Actually, I don’t think that’s a good thing. You want a level of predictability. If you remember watching the postseason from last year, the outfielders did eventually figure it out but you did absolutely have situations where fielders, but really everybody, was misreading the ball. When you had a mixed bag, literally a mixed bag of balls, where it could either be a 2019 ball or a deader ball from another batch. Think about Will Smith’s non-walkoff home run in Game 5 of the 2019 NLDS. Every single person in that stadium (except for Adam Eaton, who by then had figured out how to read the deader balls) thought that was a home run. The guys were literally jumping over the dugout fence to celebrate, and it ended up in Adam Eaton’s glove on the warning track. [Ed. note: Hell yes it did.]

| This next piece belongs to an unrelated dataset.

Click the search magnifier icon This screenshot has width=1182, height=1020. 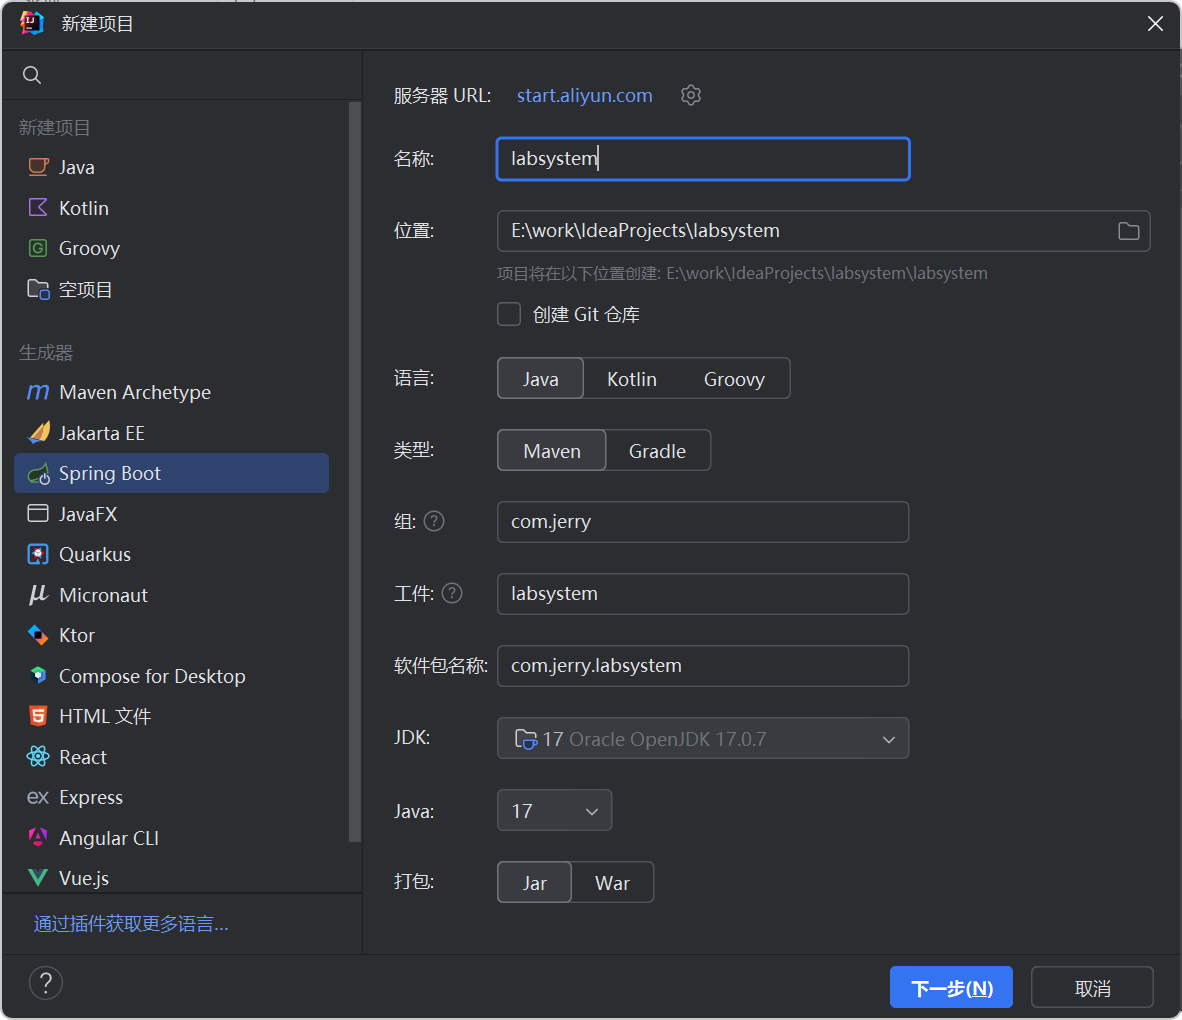(x=32, y=75)
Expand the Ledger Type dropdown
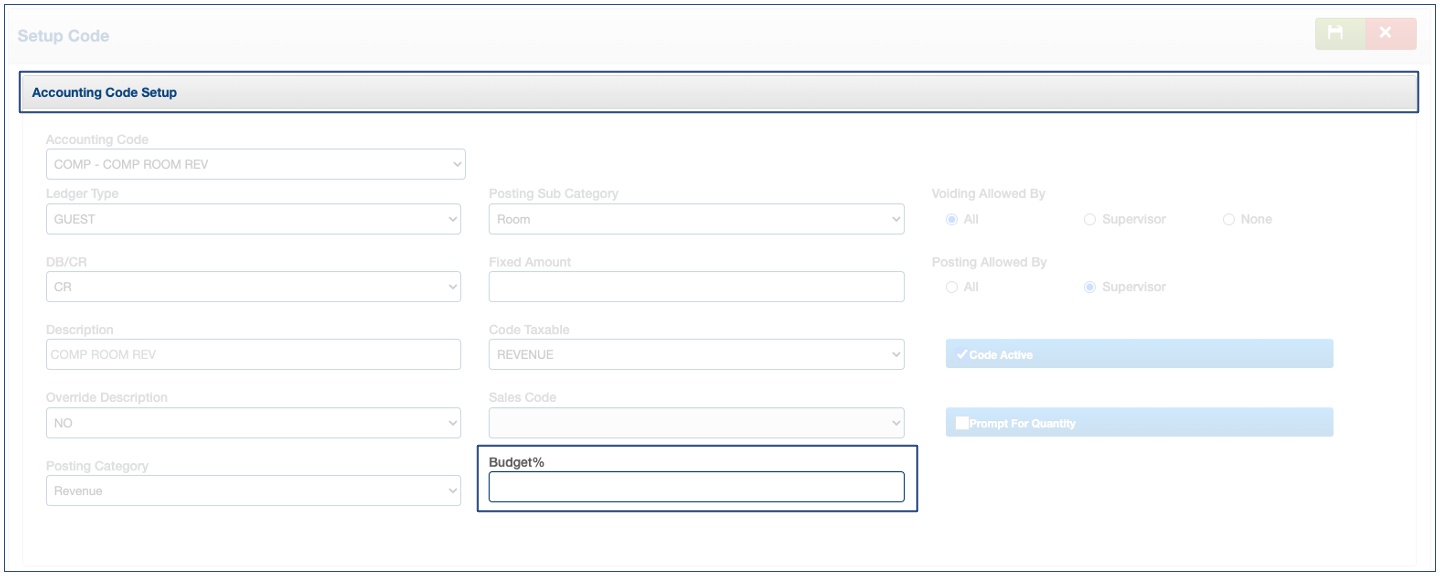The image size is (1440, 576). 253,219
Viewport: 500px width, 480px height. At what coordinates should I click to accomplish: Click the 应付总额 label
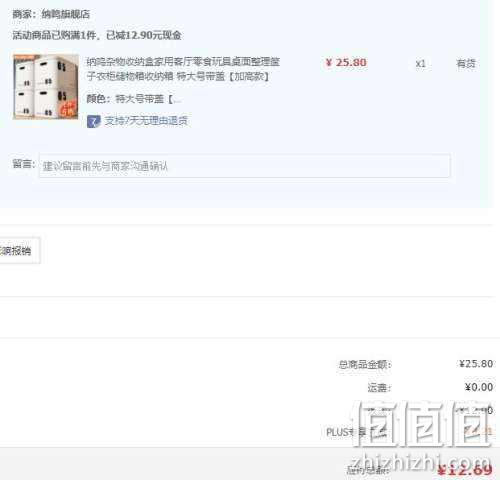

You’ve seen this, where outfielders start to get tentative when they can’t rely on the ball. That ball-to-ball variation is fine, so long as it’s not too much. The last thing you want is all over the place. Variation is fine, as long as it's within some reasonable range. 

So, if what we’re trying to do is get more triples, more stolen bases, more squeezes, the occasional Baltimore Chop, the hit-and-run, a little more small ball, what would you, Dr. Meredith Wills, astrophysicist, do to get there?

If we’re assuming a consistent ball, I would just move the fences back everywhere. I think that’s actually a better idea than trying to change the ball or trying to change the way the players play. Just make it harder to hit a home run.

How much farther? Are we talking 500-foot fences, here?

No no no. Didn’t San Diego alter their park dimensions? Like there’s a few parks that have done it. Just move ‘em back out! I realize that some people will get upset because that will mean fewer home runs from Fernando Tatis Jr. But that’s really the way to do it.

And he’s plenty exciting even without dingers. Just running the bases!

Right!

Think about something Rob Manfred said, he told the press, if we change the ball, you’ll be the first to know. So they’re sort of committed to a transparent process. And the KBO did it! It’s doable. But we know so little about the manufacturing process, everything I’ve done has been through reverse-engineering. I’m not really sure that the way MLB works...I don’t expect that to change. Meanwhile, the teams themselves can move the fences!

OK, yeah, and I guess if you change the ball then you’ll need time to learn over a period of years how it plays out on the field, if or how it influences the way the game is played. 

Yeah that’s a good point. The lag time on any result would be very different. Changing the ball, the way that MLB has talked about it, would require input from the players and more of an intense process. And with the way this summer went and the really contentious situation we have between the players and the commissioner’s office, I’m not sure how that would go over.

Does Opal have a preference for one year’s baseball over the others?

I don’t think so? But one thing I did notice as I watched the postseason on my iPad is that Opal did watch the games occasionally! I did have a cat a number of years ago, when I had a bigger TV, who loved watching the outfielders. Green background, individual fielder, glued to the TV.

Hey, so the current style of play would’ve been great! Plenty of outfield action.

Yeah, nothing with too many players. But one guy on a green background, she’d pay close attention!